Gigliola Staffilani, chair of the math department’s Committee on Diversity and Community Building, also commented on the Piazza thread. The committee is tasked with “fostering a community of learning that is welcoming, inclusive, engaging, and aimed at the highest academic accomplishments.”

Staffilani has also served on hiring committees and committees that select graduate students and postdoctoral fellows. 

Staffilani wrote in an email to The Tech that she has the “role of checking if the search for new hires is conducted fairly in terms of diversity” and that the department personally contacts strong candidates who are women or of underrepresented backgrounds if they have not applied to MIT.

Staffilani wrote that this year, the department “hired two new women assistant professors, and one of them had not applied.”

Despite the work of faculty and staff, Staffilani wrote that the ongoing discussion on Piazza revealed that math department initiatives “have gone unknown or have not been very effective.”

Professor Henry Cohn ’95 wrote in an email to The Tech that “it’s sad to reflect on how far society at large, MIT, and the math department still have to go.”  

Goemans wrote that “there is a lot of anguish and soul-searching in the department, and this is a time for listening and understanding.”

Professor Bjorn Poonen wrote in an email to The Tech that “the burden is not on undergraduates to solve the problems, but their advice has led to some positive developments.”

For instance, Poonen has scheduled weekly Zoom meetings until the end of August for members of the math undergraduate community to talk with faculty.

The first of these sessions took place Monday.
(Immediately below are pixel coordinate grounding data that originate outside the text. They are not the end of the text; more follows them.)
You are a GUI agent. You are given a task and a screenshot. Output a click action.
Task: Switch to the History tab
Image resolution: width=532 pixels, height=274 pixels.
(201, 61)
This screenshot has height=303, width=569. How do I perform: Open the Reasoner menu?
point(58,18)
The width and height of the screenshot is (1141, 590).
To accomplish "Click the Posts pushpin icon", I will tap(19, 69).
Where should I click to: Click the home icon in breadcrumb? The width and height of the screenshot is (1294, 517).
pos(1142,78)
Poonen wrote that “about 10 undergrads” were present and that there was discussion about curriculum, math UROPs, and ideas for helping math majors get to know each other.
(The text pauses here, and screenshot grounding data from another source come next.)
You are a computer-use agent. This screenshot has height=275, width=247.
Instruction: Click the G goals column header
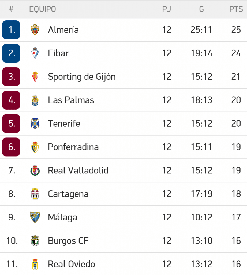[201, 9]
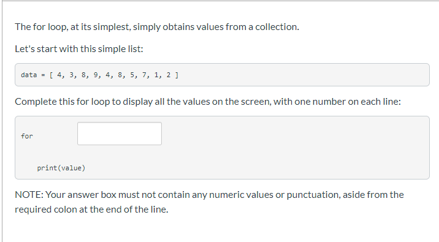The image size is (439, 242).
Task: Click the variable name "data" in the list code
Action: pos(29,75)
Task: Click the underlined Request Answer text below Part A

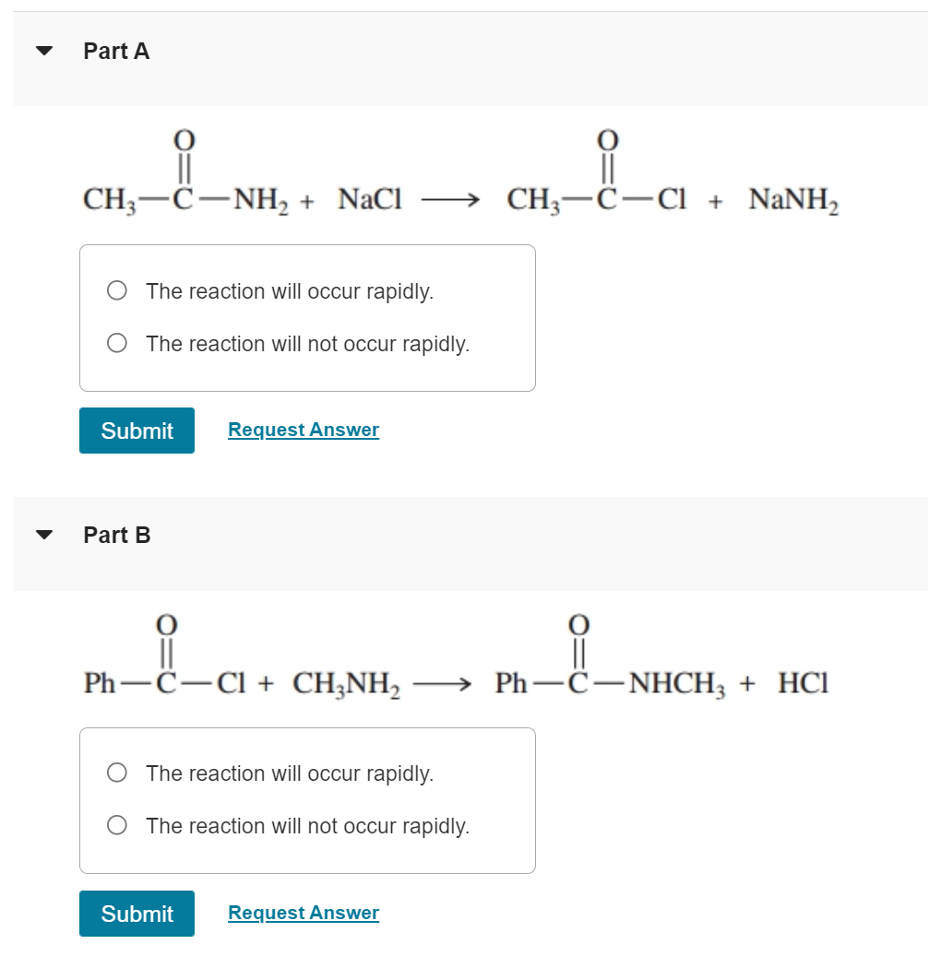Action: (303, 429)
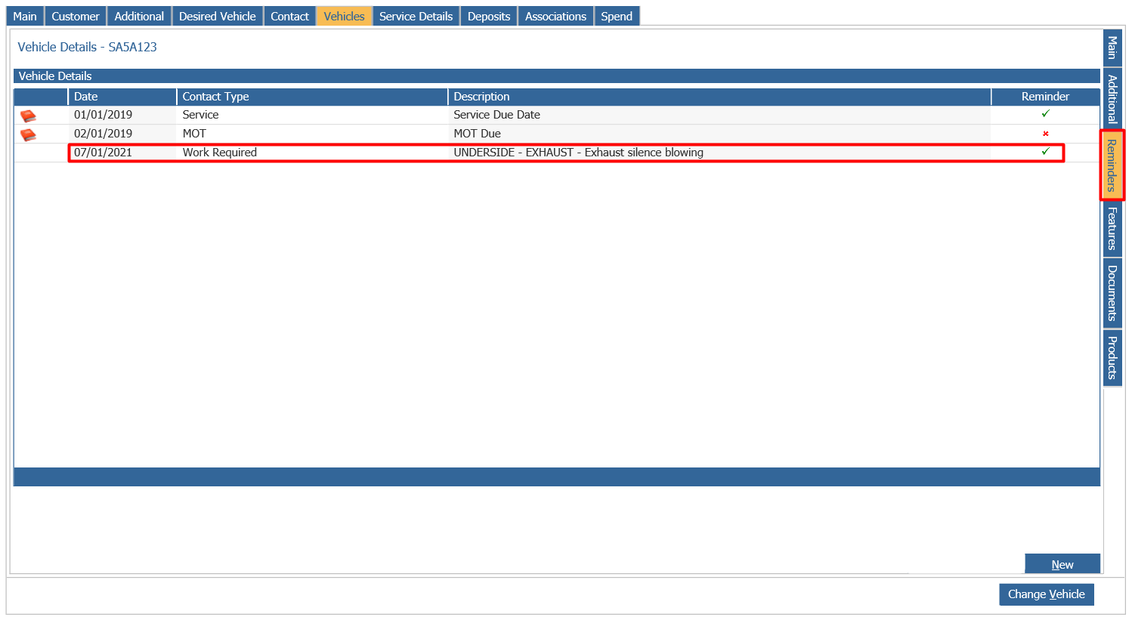
Task: Select the Associations tab
Action: coord(555,16)
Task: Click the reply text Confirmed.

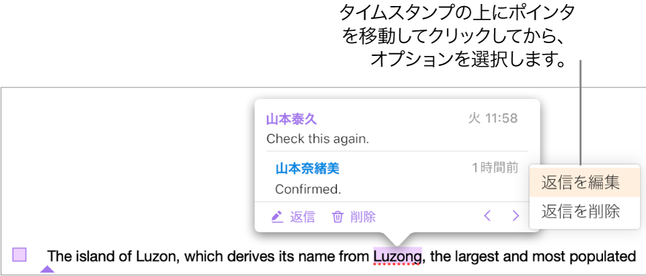Action: pyautogui.click(x=308, y=189)

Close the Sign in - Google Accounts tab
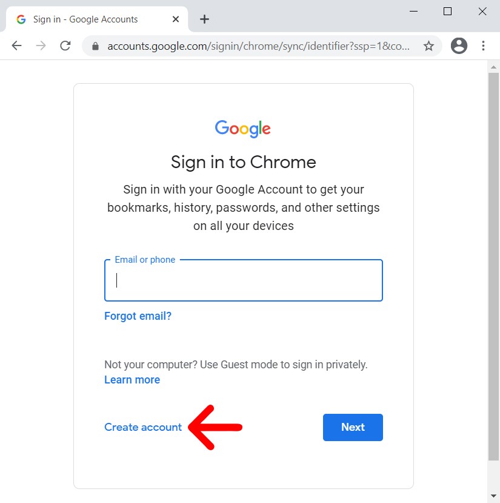(176, 19)
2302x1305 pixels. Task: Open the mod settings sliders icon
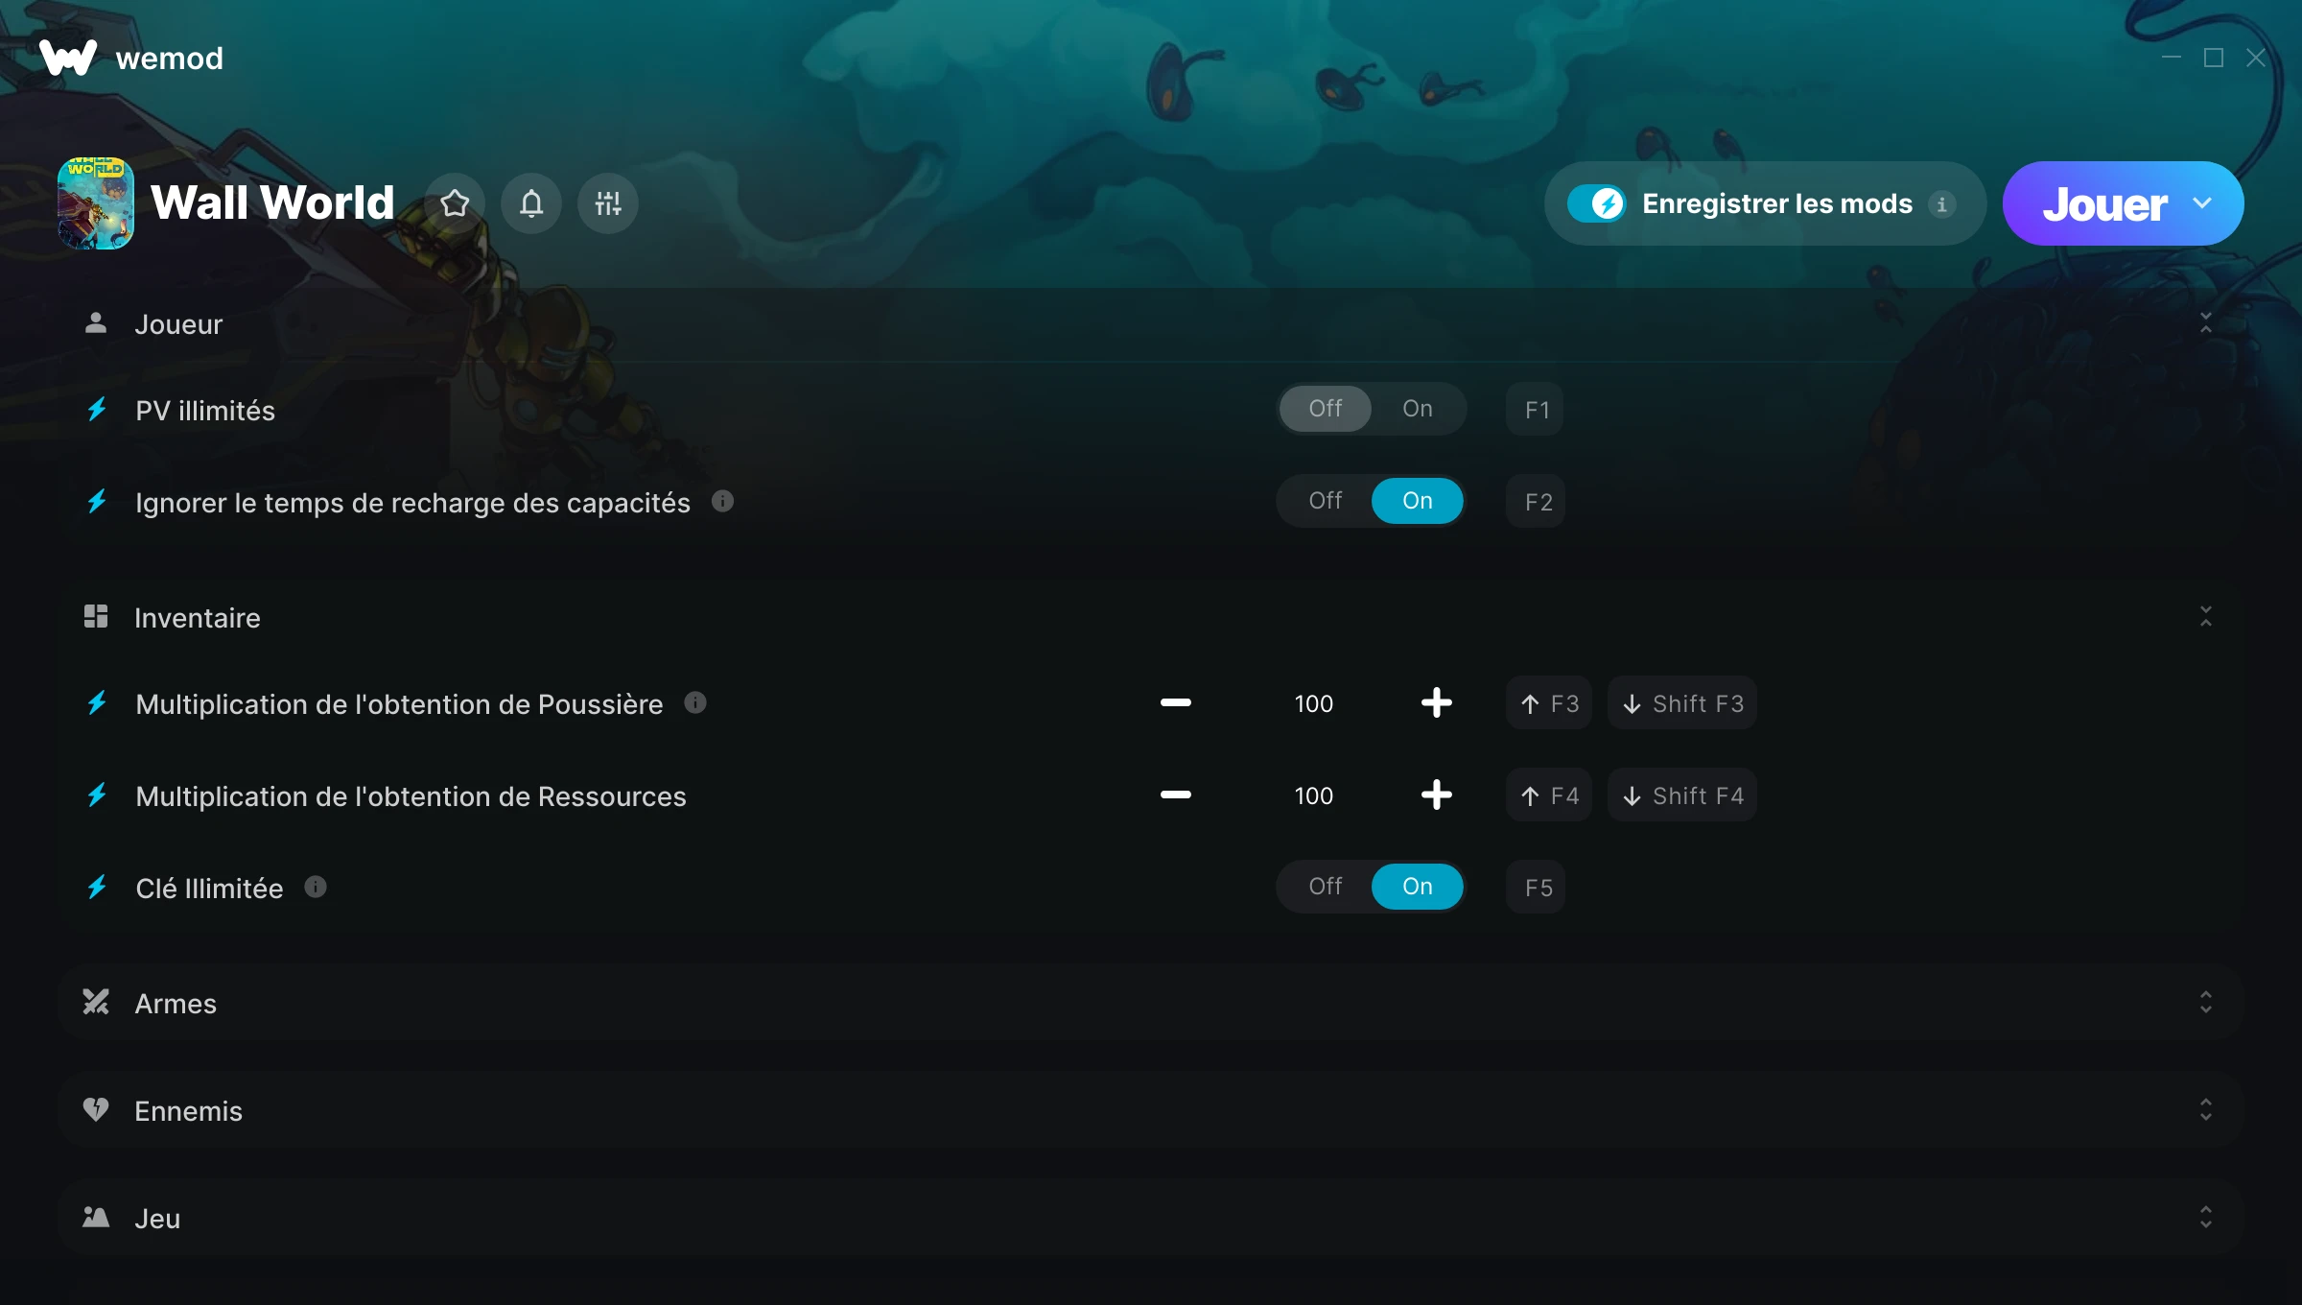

Other ideas suggested on Piazza include adding a student feedback form on the math department website, publicizing a platform for students to meet problem set partners, creating student groups for minorities in the department, increasing recitations for math classes, creating more first-year advising seminars, and developing a first-year discovery class.

The Tech contacted several students who participated in the Piazza thread for comment.

John Urschel G, an African American PhD student, said in an interview with The Tech that “there is a true underrepresentation of African Americans” in mathematics and that “issues at all levels feed into each other.”

Urschel said of the inequities faced by people of color that “a lot of damage is done before a student even walks onto a college campus, and then when they walk onto a college campus, oftentimes there are not that many of them to the point where they can feel isolation because they do not necessarily feel like they belong.”

Nelson Niu ’21, a math major, said in an interview with The Tech that it saddens him that he cannot “look at an underrepresented first-year student in the eye and say that they should be a math major and will find a home in the math department.”

The culture of the math department has been another focus of the dialogue, and several students have claimed that the departmental culture is toxic, overly fixated on competitions, and exclusive.

Rona Wang ’21 wrote about her experiences as a math major on the Piazza thread. Wang recounted an instance of a Putnam fellow quizzing her on math concepts and then advising Wang against taking a certain math graduate class and an instance of participants of the Mathematical Olympiad Program suggesting Wang “was hooking up with certain Olympiad boys” after they helped her with psets.

Kelly Chen ’21, a math major, wrote in an email to The Tech that the math department's annual end-of-year celebration, although designed to be an opportunity for socialization and to honor graduating seniors, “mostly celebrated those who did extremely well in math competitions like the Putnam, as well as a handful of students who received departmental/MIT awards or distinguished fellowships.”

“Aside from one professor briefly congratulating all graduating seniors, there was no mention at all of any of the students who had not won an award. This seemed to be a pretty clear indication of what kind of students the department recognizes and values,” Chen wrote.